The latest one comes from Fedex. Following the example of Germany's Deutsche Post-DHL, the American logistics giant reported a 3.5% drop in sales for the last quarter, and a 22% fall in operating profit compared to the same period last year.

For fiscal year 2023, Fedex generated a cash profit of $2.7 billion - i.e. $1.2 billion less than its net income, due to the working capital adjustment - entirely returned to shareholders via $1.5 billion spent on share buy-backs and $1.2 billion distributed in dividends.

This choice of capital allocation is easily defensible. The stock has traded between x11 and x15 its - book - earnings in recent months, on its ten-year valuation lows. Between 2014 and 2016, the previous wave of share buybacks had been far less inspired.
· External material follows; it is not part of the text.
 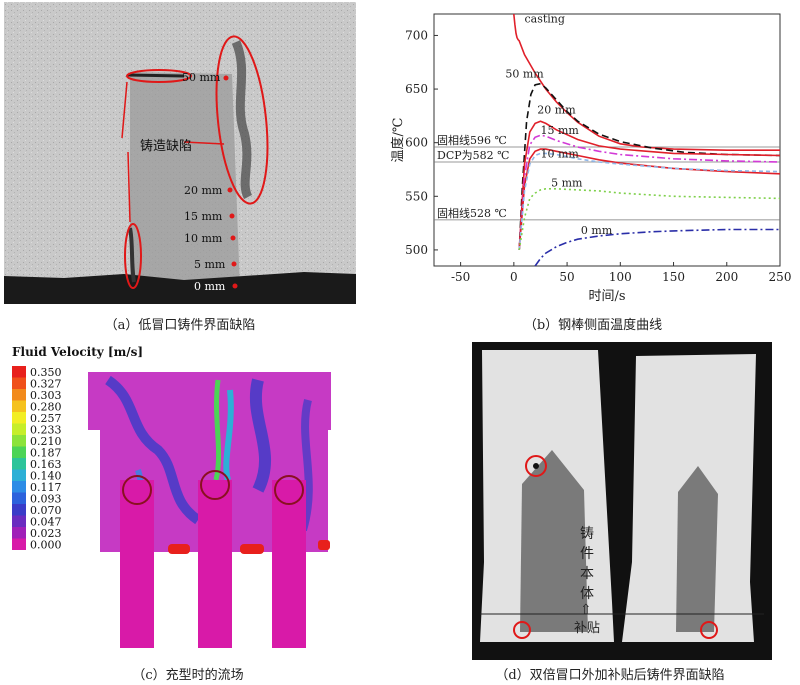 What do you see at coordinates (524, 74) in the screenshot?
I see `series-label: 50 mm` at bounding box center [524, 74].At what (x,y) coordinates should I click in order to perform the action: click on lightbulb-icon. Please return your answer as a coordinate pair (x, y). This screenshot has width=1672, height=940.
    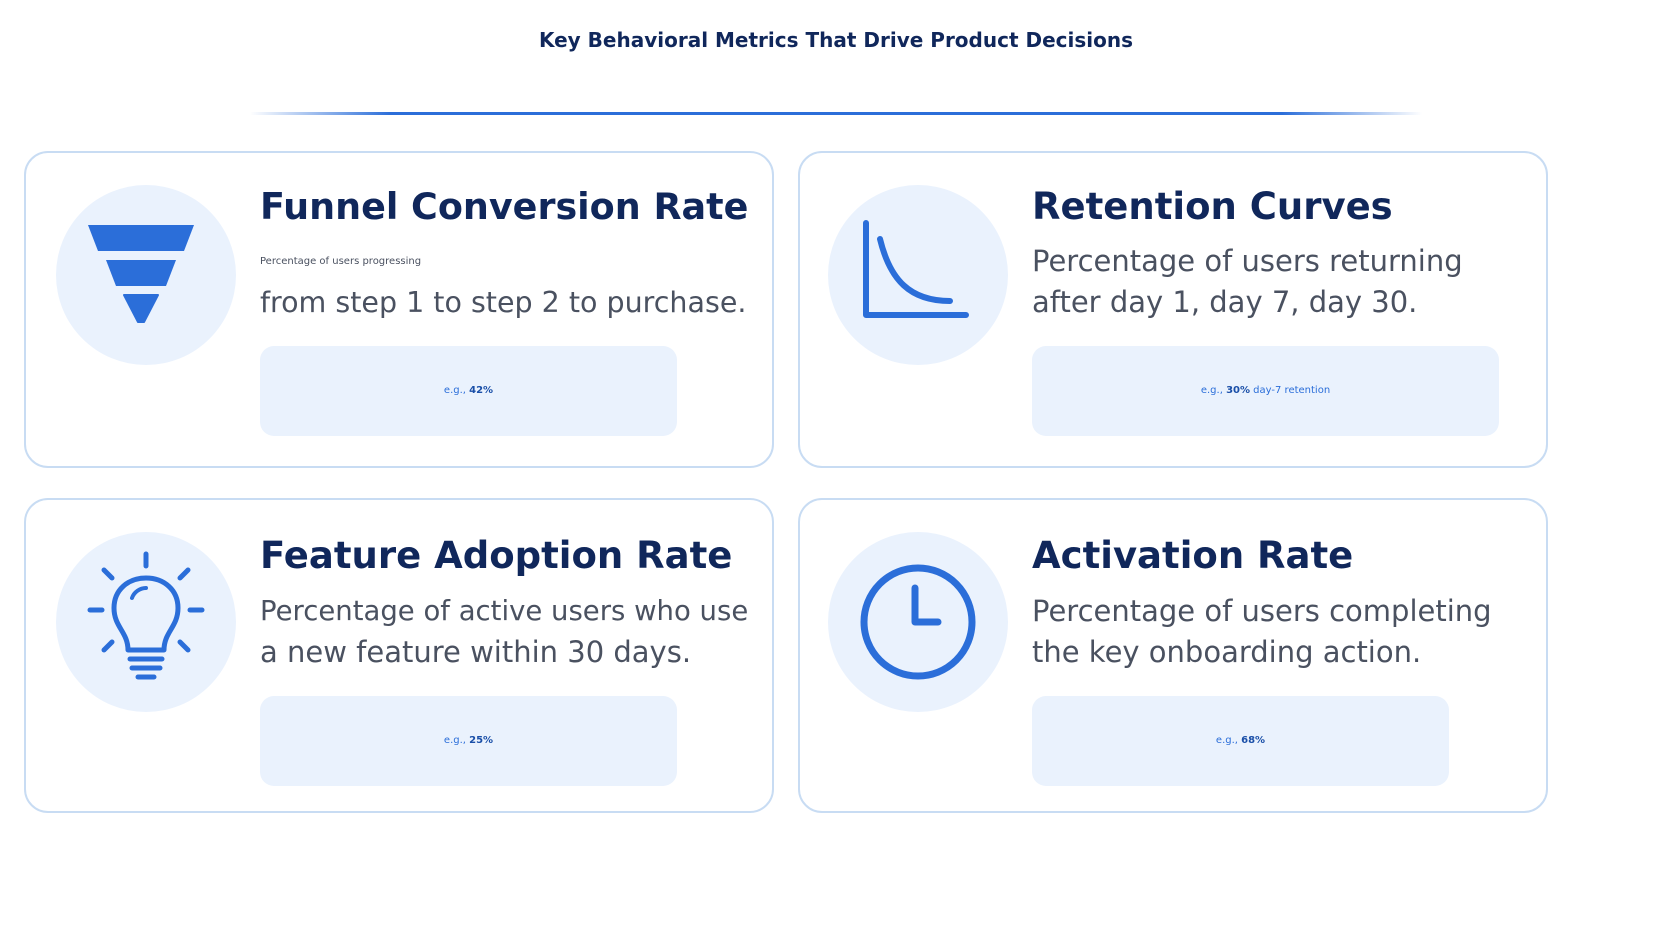
    Looking at the image, I should click on (146, 622).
Over the cycle, Fedex doubled its sales and tripled its profits. Perhaps the market feels that its growth potential has now been exhausted, despite the group's substantial international exposure - which sets it apart from its rival UPS, two-thirds of whose sales come from the USA.

UPS's valuation has also been suffering in recent months, but to a lesser extent than Fedex's. Between the two, the market has always favored concentration on the US market, hence the slight valuation premium.

It's true that UPS generates much higher margins than Fedex. However, its sales have grown at a much slower pace.